Anthony Sotelo (guitars/vox) and Harry Mecklenberg (bass) are childhood friends from Maidstone. They came to De Montfort University in 2013 and got together with drummer Luke Jones. There, they released two EPs: their homonymous debut, and Penenden Heath Sessions, before Luke left town and the band. After university, Ant and Harry were in different places; but once Leicester pulled them back in, they hooked up with Jordy Delaney.
Their first gig with Jordy was in March 2017 at Bodega in Nottingham, supporting Idles. Due to other ongoing projects, they’ve played less than ten times live ever since. Jordy drums with Kermes and organises gigs as Grilling Linda. Ant and Harry play with garage punk combo Knice, and as the more miscellaneous duo Spudge. Unfortunately, this multitasking has kept Fatmate “in the backburner”.
However, through the Internet, they’ve gained fans around the world. A guy in Kosovo plays their albums at his cafe. Another one in California listened to them on the way to his wedding and ended up singing one of their choruses instead of saying his vows. Jordy is flattered, but pessimistic. “I think they might disappear when we release the new record, ’cause it’s not stoner rock”.
Fatmate was making waves in the stoner rock community, the scene that let them join when they were teenagers. As they grew older, they also grew disenchanted by the same “recycled ideas”. They still like bands like Colour Haze, Sungrazer and Dead Meadow; but they prefer experimenting. The catalyst? Slint’s Spiderland.
“Their dynamics are second to none”, says Harry.
“They take their time with an idea and withdraw things out into something really simple”. Ant adds.
In Jordy’s words, “It refrains the way you think about how you make music”.
They recorded their upcoming album in just one weekend with Paul Warrener at Seamus Wong Studios, where they tried to funnel the energy from their initial nearly-daily rehearsals at Ant’s basement. There were a couple of stressful moments in the studio livetracking ten-minute songs, but they’re happy with every take.

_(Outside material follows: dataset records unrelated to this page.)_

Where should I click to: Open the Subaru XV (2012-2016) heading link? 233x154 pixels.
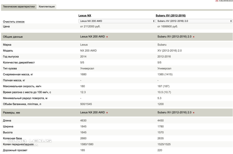pyautogui.click(x=170, y=16)
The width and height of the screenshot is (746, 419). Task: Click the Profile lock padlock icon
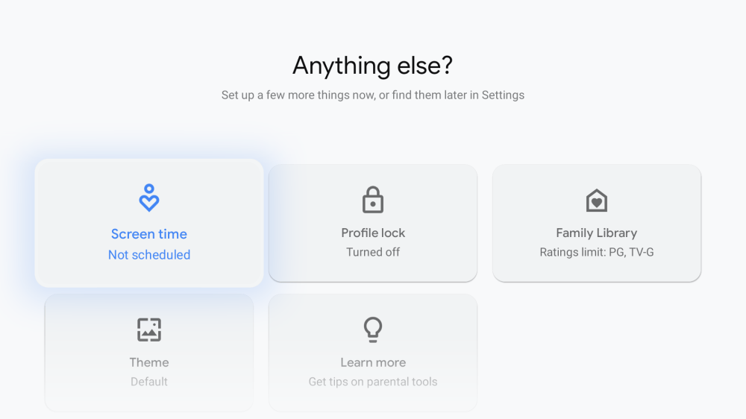pos(373,200)
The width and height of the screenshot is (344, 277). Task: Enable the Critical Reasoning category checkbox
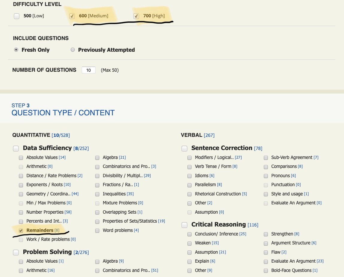pyautogui.click(x=185, y=225)
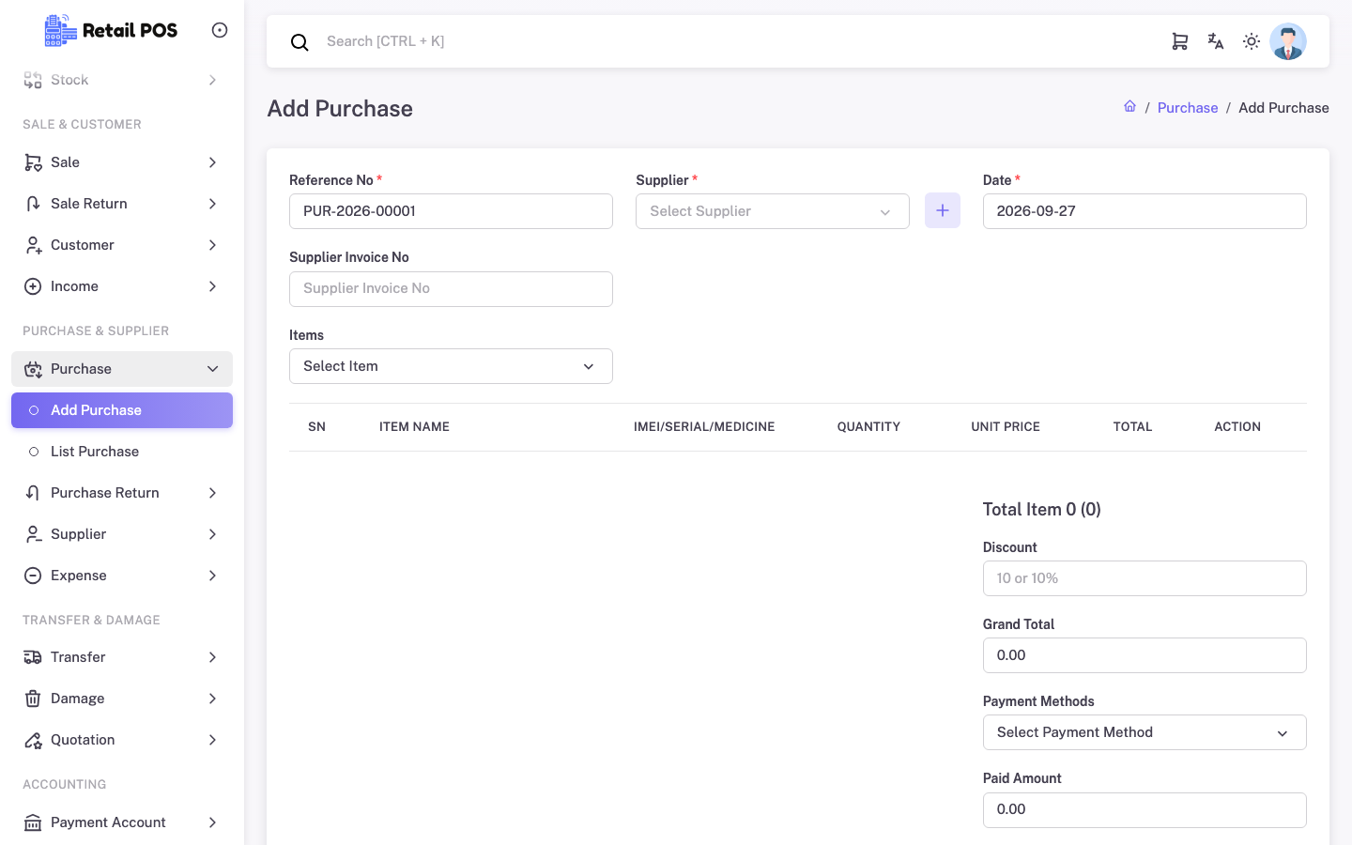
Task: Click the Discount input field
Action: 1145,578
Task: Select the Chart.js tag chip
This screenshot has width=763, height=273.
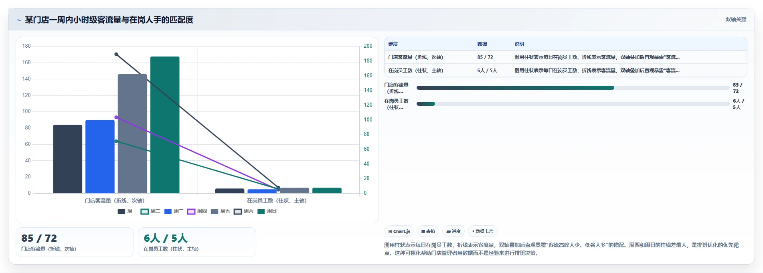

Every band says their latest album is the best, but Fatmate means it. There was already a world of difference between the debut and Sessions; and while some fans felt alienated, some said it was their best to date.
They laugh when I ask them if they’re afraid of being called sell-outs, especially Ant:
“If we were sell-outs, we would’ve stuck to stoner rock and try to get on that bandwagon, but we didn’t. Maybe we shot ourselves on the foot but at the end of the day it was like, carry on playing the same formulaic stuff to try and make some sort of success in it or just do what we felt more interested in and see what happens”.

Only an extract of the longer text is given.